NSW Police Commissioner Andrew Scipione paid a special visit to ten TAFE students who have completed a 2014 indigenous program.
The Indigenous Police Recruitment Our Way Delivery Program (IPROWD) is a state-wide program that focuses on assisting Aboriginal people to gain entry to the NSW Police Academy in Goulburn -the first exciting step to becoming an officer in the NSW Police Force.
Among the ten graduating students was Lake Illawarra resident Steven Poole, who simultaneously received the annual Gibbs Award.
Other Aboriginal and Torres Strait Islander graduates from the program were former boxer Tamika Clarke of Wollongong, Alicia Libbis of Nowra, Tom Matthews of Culburra and Lachlan Watts of Gerringong.

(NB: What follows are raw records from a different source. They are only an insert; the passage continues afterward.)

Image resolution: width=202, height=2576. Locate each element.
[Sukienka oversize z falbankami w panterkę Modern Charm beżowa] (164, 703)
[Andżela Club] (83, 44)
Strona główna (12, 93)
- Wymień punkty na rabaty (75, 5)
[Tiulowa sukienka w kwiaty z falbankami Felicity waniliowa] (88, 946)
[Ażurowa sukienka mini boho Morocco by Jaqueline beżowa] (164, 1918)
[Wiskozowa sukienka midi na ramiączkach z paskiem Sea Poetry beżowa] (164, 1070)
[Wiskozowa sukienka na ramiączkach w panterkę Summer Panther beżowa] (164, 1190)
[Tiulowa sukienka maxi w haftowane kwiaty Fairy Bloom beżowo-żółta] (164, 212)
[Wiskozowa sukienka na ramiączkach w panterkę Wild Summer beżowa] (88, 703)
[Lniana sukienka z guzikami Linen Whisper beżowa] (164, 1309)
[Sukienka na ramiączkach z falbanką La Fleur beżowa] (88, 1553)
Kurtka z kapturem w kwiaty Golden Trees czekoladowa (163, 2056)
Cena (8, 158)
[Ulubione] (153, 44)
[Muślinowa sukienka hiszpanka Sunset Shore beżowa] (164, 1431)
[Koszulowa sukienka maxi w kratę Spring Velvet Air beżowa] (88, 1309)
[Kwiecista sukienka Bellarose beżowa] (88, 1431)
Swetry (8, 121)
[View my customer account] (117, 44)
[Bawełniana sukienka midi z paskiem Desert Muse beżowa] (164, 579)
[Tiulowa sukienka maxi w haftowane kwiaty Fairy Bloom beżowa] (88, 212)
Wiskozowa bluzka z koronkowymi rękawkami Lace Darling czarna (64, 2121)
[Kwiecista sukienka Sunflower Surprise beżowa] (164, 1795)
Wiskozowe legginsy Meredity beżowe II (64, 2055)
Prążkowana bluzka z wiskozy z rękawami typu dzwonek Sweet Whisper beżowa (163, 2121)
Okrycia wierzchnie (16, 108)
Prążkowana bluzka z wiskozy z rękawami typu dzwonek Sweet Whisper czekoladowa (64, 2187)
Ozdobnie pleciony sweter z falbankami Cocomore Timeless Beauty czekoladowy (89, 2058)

Now having successfully completed the IPROWD program, each student has already received individual assistance in completing their applications to join the NSW Police Force.
The program has shown great success with more than 70 graduates continuing their careers in the NSW Police Academy since the start of IPROWD in 2008.
The program is offered through a partnership between TAFE NSW, NSW Police Force and the Australian Government. Along with Commissioner Scipione, the students were joined by NSW State Manager Leon Donovan, Indigenous Affairs Group, Department of Prime Minister and Cabinet, Gareth Ward MP, Acting Deputy Commissioner and Chair, IPROWD Steering Committee Carlene York, Commander Southern Region Commander Superintendent Gary Worboys, IPROWD founder and State Manager Peter Gibbs, Former Senior Constable NSW Police Force, recipient of the Cross of Valour and author of The Cost of Bravery, Allan Sparkes and TAFE Illawarra’s Institute Director Dianne Murray.
Commissioner Scipione said some wonderful opportunities lay ahead for the students.
“Since the launch of IPROWD, more than 70 graduates have gone on to become probationary constables or follow other career paths within the NSW Police Force,” the Commissioner said.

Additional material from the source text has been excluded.